SUPPLIED ENTRIES →

BEGIN

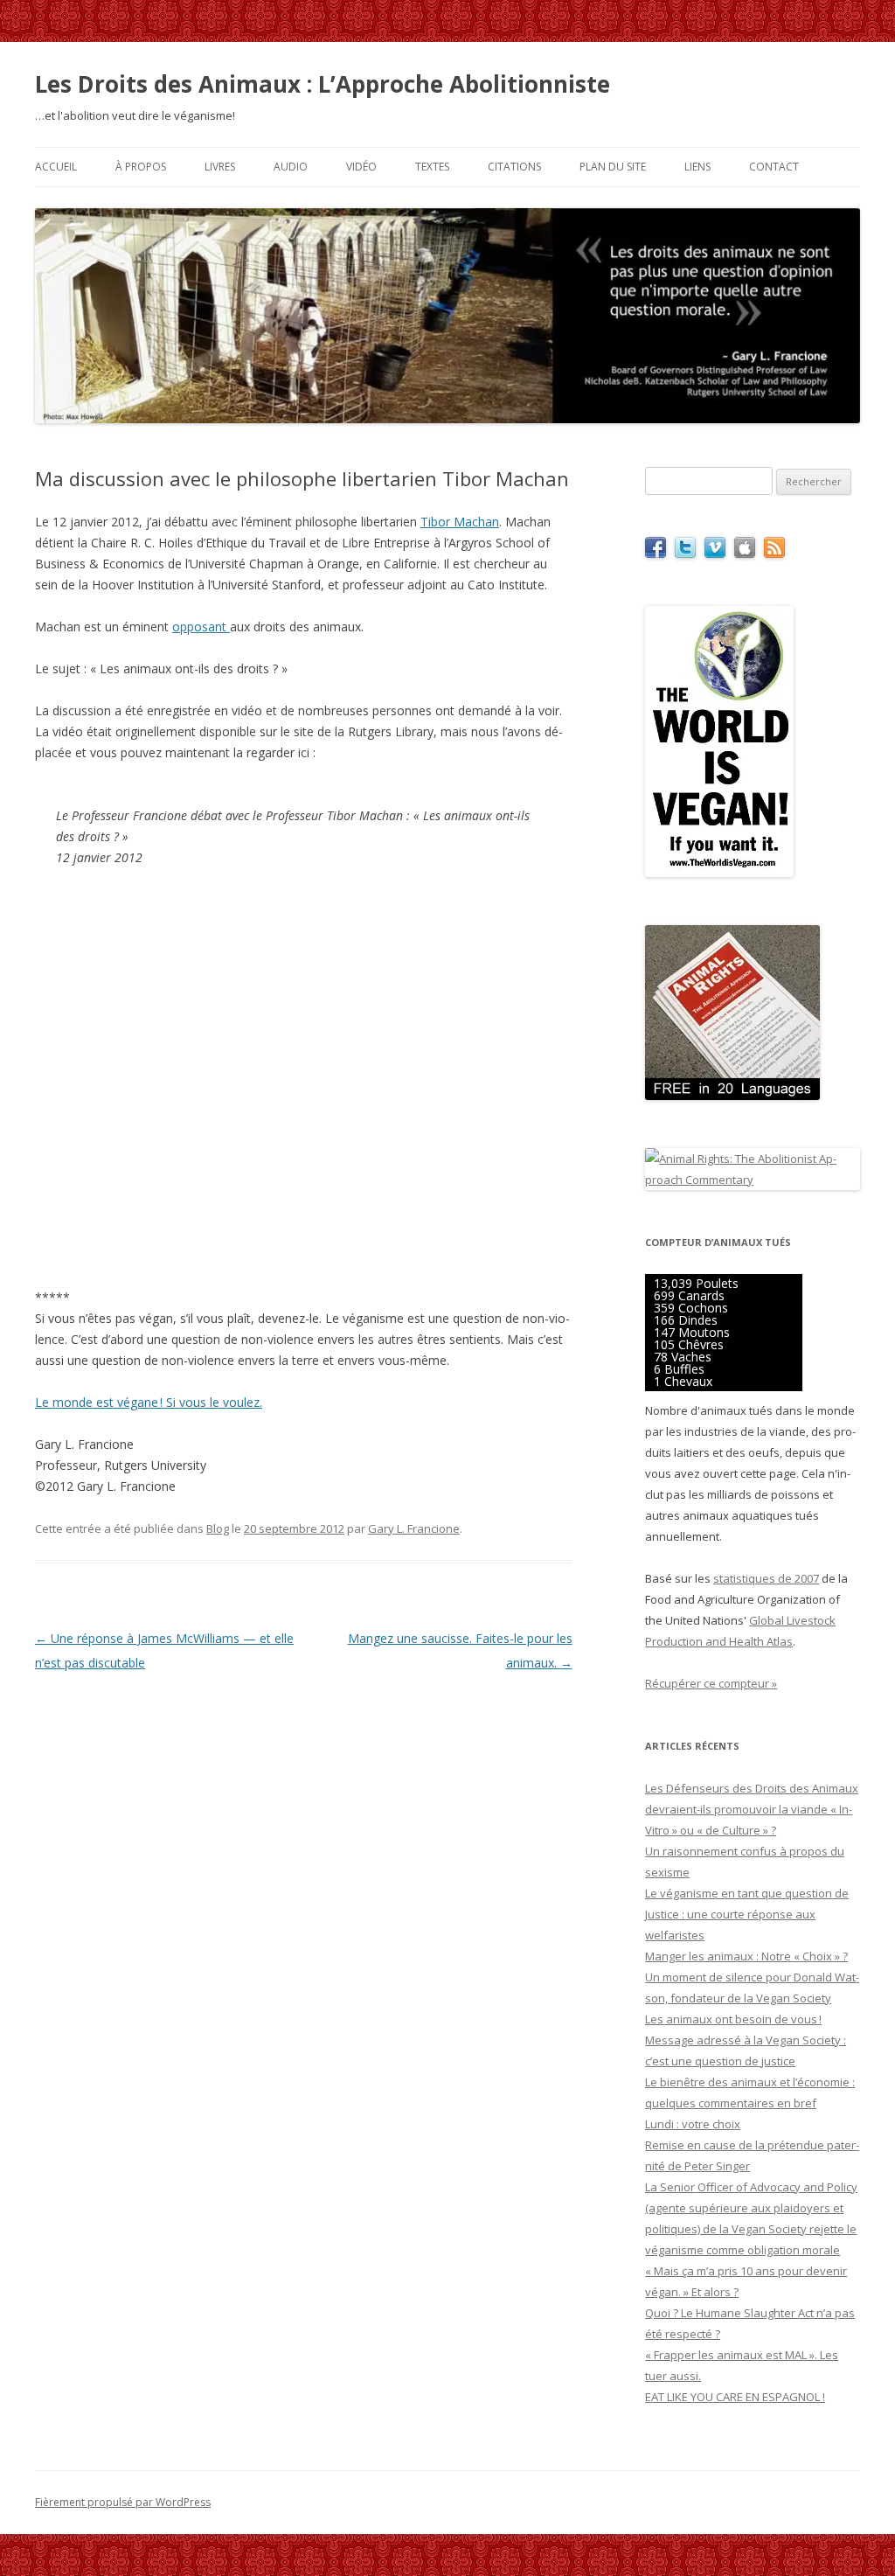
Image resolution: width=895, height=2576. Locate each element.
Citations (514, 166)
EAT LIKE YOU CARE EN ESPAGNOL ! (735, 2397)
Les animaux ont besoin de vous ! (733, 2019)
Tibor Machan (459, 521)
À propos (140, 166)
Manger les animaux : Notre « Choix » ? (746, 1956)
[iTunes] (744, 553)
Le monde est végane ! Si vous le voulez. (148, 1402)
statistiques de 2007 (766, 1578)
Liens (697, 166)
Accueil (56, 166)
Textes (432, 166)
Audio (291, 166)
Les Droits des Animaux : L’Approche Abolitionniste (322, 84)
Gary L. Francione (414, 1528)
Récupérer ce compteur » (711, 1683)
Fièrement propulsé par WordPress (123, 2502)
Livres (220, 166)
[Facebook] (655, 553)
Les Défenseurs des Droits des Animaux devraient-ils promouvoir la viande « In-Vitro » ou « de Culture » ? (751, 1809)
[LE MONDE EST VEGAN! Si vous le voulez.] (719, 873)
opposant (201, 626)
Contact (774, 166)
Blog (217, 1528)
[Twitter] (685, 553)
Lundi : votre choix (692, 2124)
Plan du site (612, 166)
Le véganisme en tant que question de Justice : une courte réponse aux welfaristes (747, 1914)
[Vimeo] (714, 553)
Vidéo (361, 166)
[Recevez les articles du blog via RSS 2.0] (774, 553)
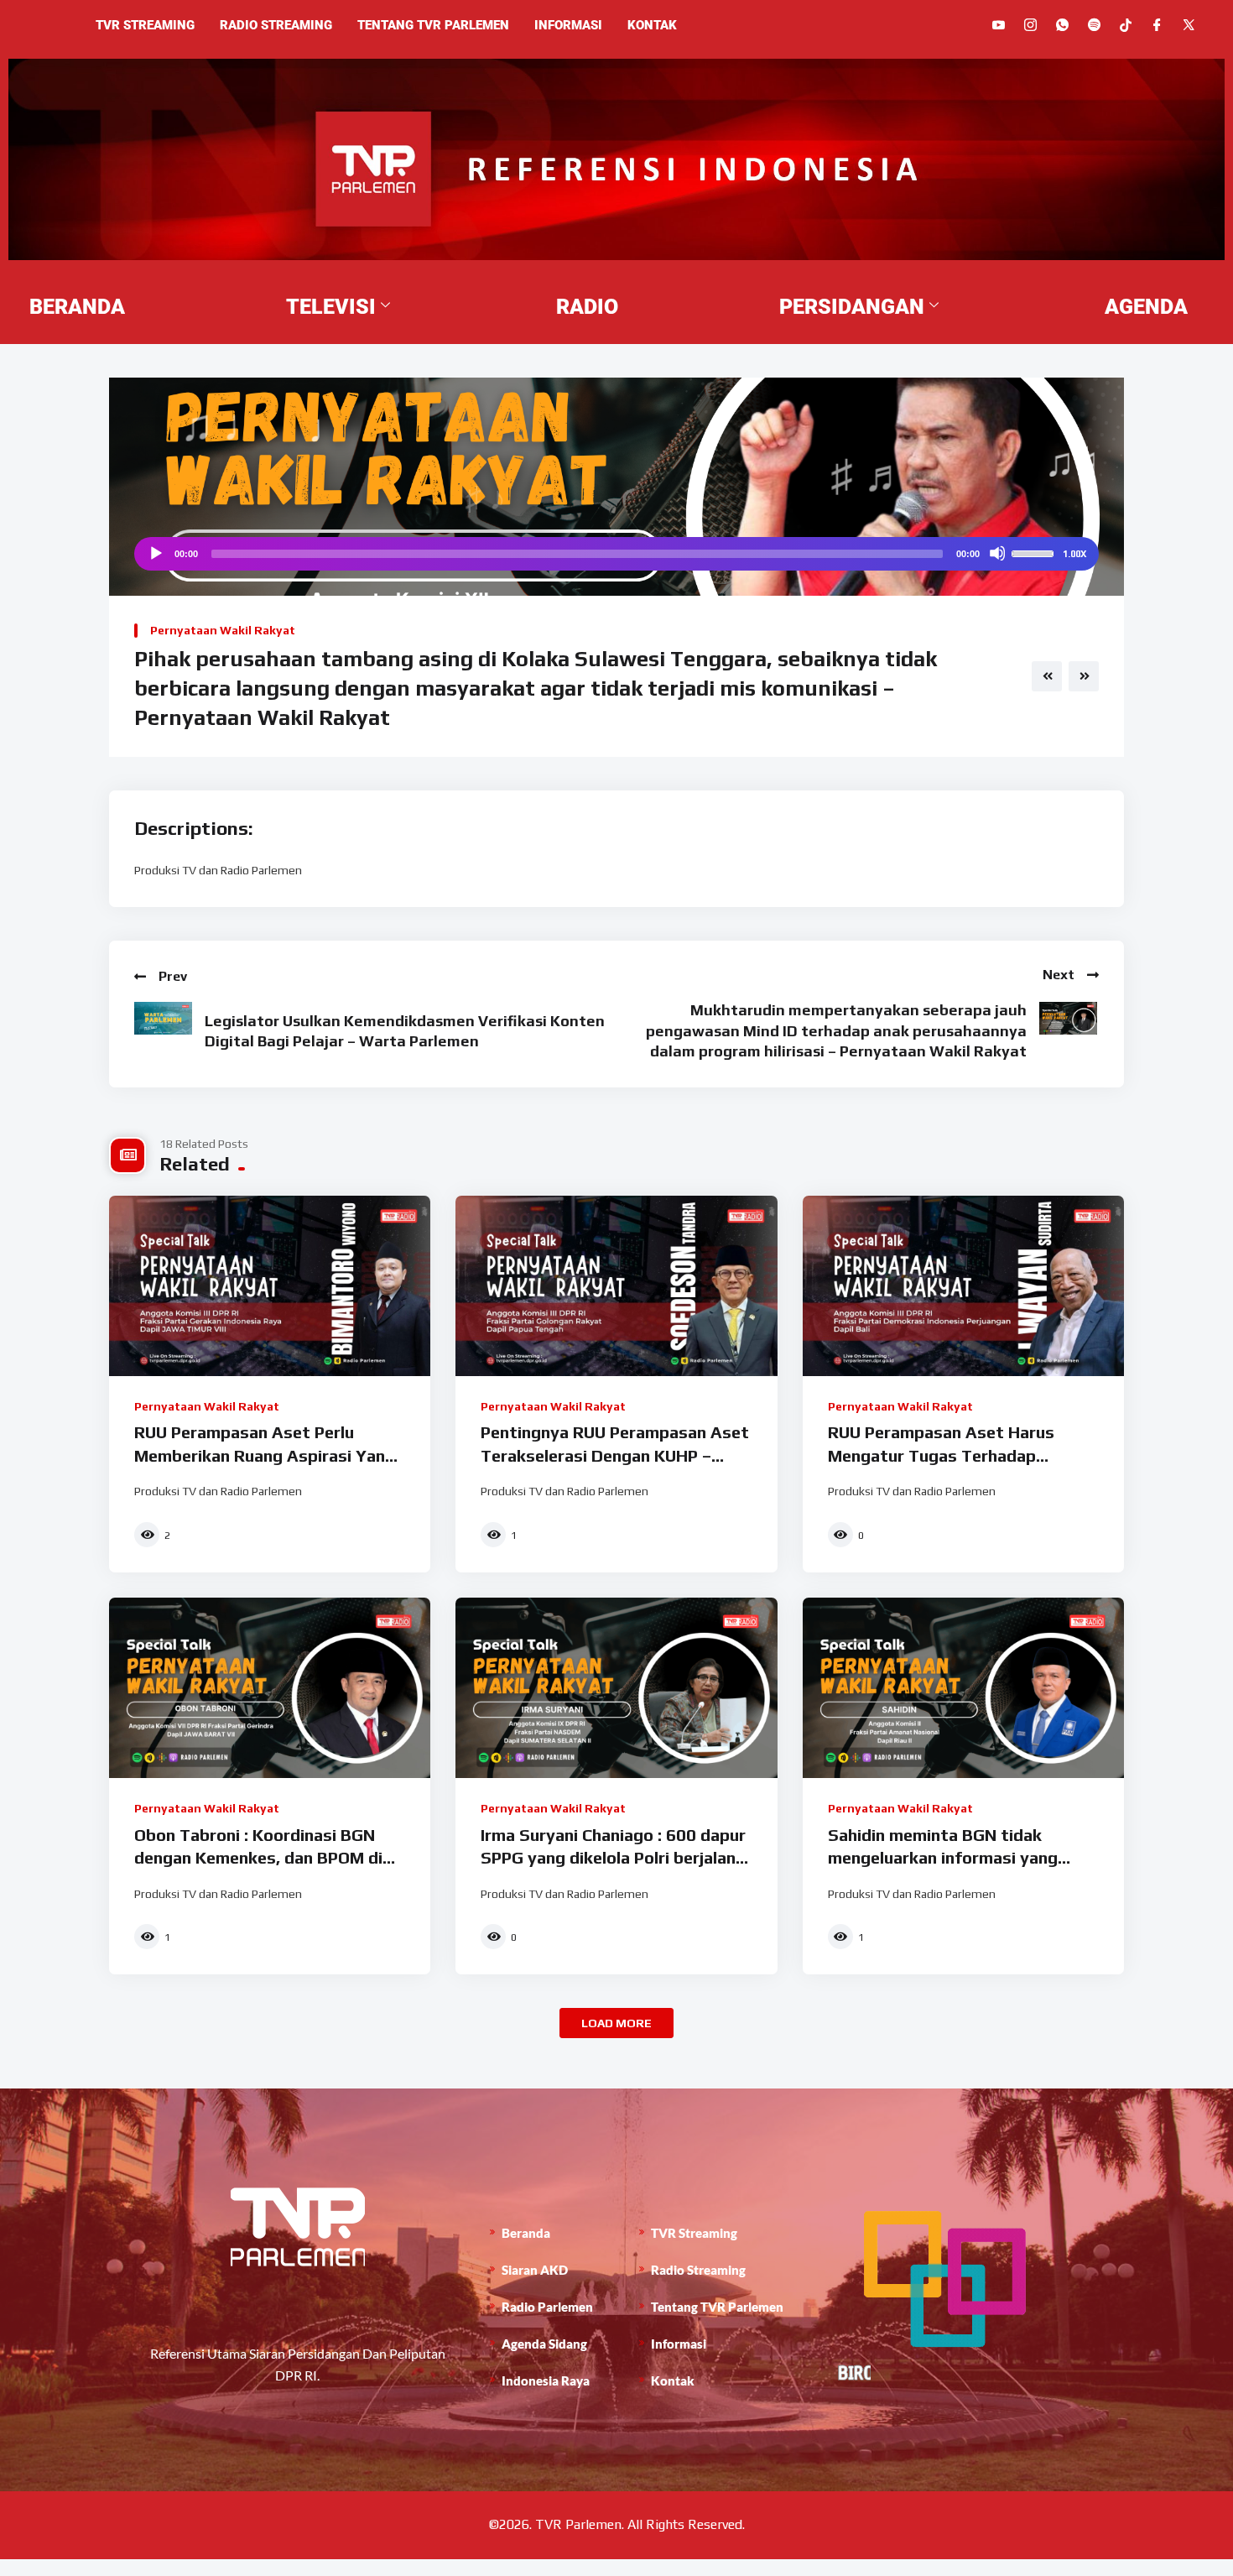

END

BRIEF →
Every record above must be copied exactly, and no picture may appear in the copy.

PROBLEM SOLUTION →
Image resolution: width=895, height=2576. Locate each element.
Citations (514, 166)
EAT LIKE YOU CARE EN ESPAGNOL ! (735, 2397)
Les animaux ont besoin de vous ! (733, 2019)
Tibor Machan (459, 521)
À propos (140, 166)
Manger les animaux : Notre « Choix » ? (746, 1956)
[iTunes] (744, 553)
Le monde est végane ! Si vous le voulez. (148, 1402)
statistiques de 2007 (766, 1578)
Liens (697, 166)
Accueil (56, 166)
Textes (432, 166)
Audio (291, 166)
Les Droits des Animaux : L’Approche Abolitionniste (322, 84)
Gary L. Francione (414, 1528)
Récupérer ce compteur » (711, 1683)
Fièrement propulsé par WordPress (123, 2502)
Livres (220, 166)
[Facebook] (655, 553)
Les Défenseurs des Droits des Animaux devraient-ils promouvoir la viande « In-Vitro » ou « de Culture » ? (751, 1809)
[LE MONDE EST VEGAN! Si vous le voulez.] (719, 873)
opposant (201, 626)
Contact (774, 166)
Blog (217, 1528)
[Twitter] (685, 553)
Lundi : votre choix (692, 2124)
Plan du site (612, 166)
Le véganisme en tant que question de Justice : une courte réponse aux welfaristes (747, 1914)
[Vimeo] (714, 553)
Vidéo (361, 166)
[Recevez les articles du blog via RSS 2.0] (774, 553)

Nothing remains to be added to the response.